Try it at the historic Café Slavia (opened in 1884), at the corner of Národní street and Smetanovonábřeží, opposite the National Theatre. Request for a window seat, and enjoy classic Czech cuisine while feasting your eyes on mind-blowing views of Prague.
Taste another local favorite Trdelnik – a dish found all over Prague – made by roasting the pastry dough over an open flame and served topped with sugar or cinnamon. And the iconic Steak Tartare found at almost all the pubs and restaurants. The Steak Tartare can be a bit different at restaurants across the city, but every version of it is lip-smackingly delicious, with Café Savoy’s version being a personal favorite. If you have the time, grab a cup of hot chocolate at Café Louvre. This café has been standing for over a century and among its famous guests was Albert Einstein during his professorship in Prague.

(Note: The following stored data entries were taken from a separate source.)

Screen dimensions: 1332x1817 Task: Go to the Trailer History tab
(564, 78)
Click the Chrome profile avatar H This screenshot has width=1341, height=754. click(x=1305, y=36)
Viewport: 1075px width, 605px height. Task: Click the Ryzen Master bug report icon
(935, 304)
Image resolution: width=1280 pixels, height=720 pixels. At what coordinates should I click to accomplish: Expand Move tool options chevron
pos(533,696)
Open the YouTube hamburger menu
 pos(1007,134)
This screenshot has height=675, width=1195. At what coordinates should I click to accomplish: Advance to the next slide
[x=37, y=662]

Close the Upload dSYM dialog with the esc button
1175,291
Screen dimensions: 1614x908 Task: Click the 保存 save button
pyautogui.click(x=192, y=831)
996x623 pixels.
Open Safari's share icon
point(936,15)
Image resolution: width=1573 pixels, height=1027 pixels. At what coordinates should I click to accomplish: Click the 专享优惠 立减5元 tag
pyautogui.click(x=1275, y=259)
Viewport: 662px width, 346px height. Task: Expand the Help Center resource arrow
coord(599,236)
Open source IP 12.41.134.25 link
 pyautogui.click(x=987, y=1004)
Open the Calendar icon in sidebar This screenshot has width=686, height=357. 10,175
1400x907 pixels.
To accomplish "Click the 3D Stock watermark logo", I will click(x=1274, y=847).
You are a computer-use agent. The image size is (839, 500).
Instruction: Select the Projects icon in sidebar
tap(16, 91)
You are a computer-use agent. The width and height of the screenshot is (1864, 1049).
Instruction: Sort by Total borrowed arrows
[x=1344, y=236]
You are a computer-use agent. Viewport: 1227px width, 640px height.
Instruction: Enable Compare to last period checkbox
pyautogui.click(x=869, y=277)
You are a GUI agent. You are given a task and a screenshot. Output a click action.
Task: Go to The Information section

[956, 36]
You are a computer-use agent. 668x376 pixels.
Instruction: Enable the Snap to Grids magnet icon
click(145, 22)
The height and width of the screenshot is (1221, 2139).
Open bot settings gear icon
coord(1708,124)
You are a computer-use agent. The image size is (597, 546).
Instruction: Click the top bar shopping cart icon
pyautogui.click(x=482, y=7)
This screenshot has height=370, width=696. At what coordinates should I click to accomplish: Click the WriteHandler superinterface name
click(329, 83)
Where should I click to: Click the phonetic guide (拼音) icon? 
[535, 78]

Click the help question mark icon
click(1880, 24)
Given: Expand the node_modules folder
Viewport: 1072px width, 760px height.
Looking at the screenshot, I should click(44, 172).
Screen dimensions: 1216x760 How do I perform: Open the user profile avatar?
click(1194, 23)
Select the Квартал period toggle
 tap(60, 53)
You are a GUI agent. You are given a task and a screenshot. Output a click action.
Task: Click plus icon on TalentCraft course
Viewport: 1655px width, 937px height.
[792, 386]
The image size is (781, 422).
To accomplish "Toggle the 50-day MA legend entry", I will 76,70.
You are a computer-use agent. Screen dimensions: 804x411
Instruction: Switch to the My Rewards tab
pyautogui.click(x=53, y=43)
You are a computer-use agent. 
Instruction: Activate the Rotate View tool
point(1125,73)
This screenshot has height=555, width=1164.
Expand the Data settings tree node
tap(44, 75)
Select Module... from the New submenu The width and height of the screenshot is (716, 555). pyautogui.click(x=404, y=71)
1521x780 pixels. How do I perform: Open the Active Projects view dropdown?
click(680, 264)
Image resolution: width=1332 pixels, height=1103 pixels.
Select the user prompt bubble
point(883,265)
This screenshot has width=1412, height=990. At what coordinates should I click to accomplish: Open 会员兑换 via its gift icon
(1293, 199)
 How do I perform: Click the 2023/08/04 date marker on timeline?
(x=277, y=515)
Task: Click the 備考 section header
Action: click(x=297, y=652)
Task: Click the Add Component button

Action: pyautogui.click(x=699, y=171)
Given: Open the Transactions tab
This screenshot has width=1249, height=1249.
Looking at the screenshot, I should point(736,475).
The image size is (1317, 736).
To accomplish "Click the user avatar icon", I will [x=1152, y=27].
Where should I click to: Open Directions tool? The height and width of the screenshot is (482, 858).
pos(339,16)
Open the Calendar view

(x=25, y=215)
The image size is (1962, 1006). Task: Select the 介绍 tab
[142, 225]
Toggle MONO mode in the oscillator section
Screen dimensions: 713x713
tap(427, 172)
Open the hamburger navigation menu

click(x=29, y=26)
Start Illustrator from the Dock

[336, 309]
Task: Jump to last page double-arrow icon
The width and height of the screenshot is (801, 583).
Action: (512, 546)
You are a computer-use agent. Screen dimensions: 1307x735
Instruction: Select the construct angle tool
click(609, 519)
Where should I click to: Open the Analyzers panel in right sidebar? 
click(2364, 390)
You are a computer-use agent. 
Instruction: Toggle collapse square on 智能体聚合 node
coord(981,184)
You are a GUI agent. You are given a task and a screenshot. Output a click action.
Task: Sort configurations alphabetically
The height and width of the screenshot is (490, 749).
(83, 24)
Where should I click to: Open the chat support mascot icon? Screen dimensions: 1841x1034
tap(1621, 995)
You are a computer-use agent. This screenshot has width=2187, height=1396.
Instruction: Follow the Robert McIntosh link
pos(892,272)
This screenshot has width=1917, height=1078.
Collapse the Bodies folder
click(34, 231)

Beer in the Czech Republic
Reputed to be the home of the original Pilsner and the original Budweiser, the Czech Republic is a beer drinker’s paradise. The Czech Republic drinks more beer per capita than any other country in the world. Don’t tell the Germans this! Everyone here is passionate about their beer. Perhaps, it’s even a matter of national pride! Beer is an important part of local culture and if you would like to mingle with locals during your visit, the best place to do so is over a beer at a pub! Some recommended pubs in old town are U Rudolfina, U Tri Ruzi and U Zlateho. Reservations are recommended to avoid disappointment!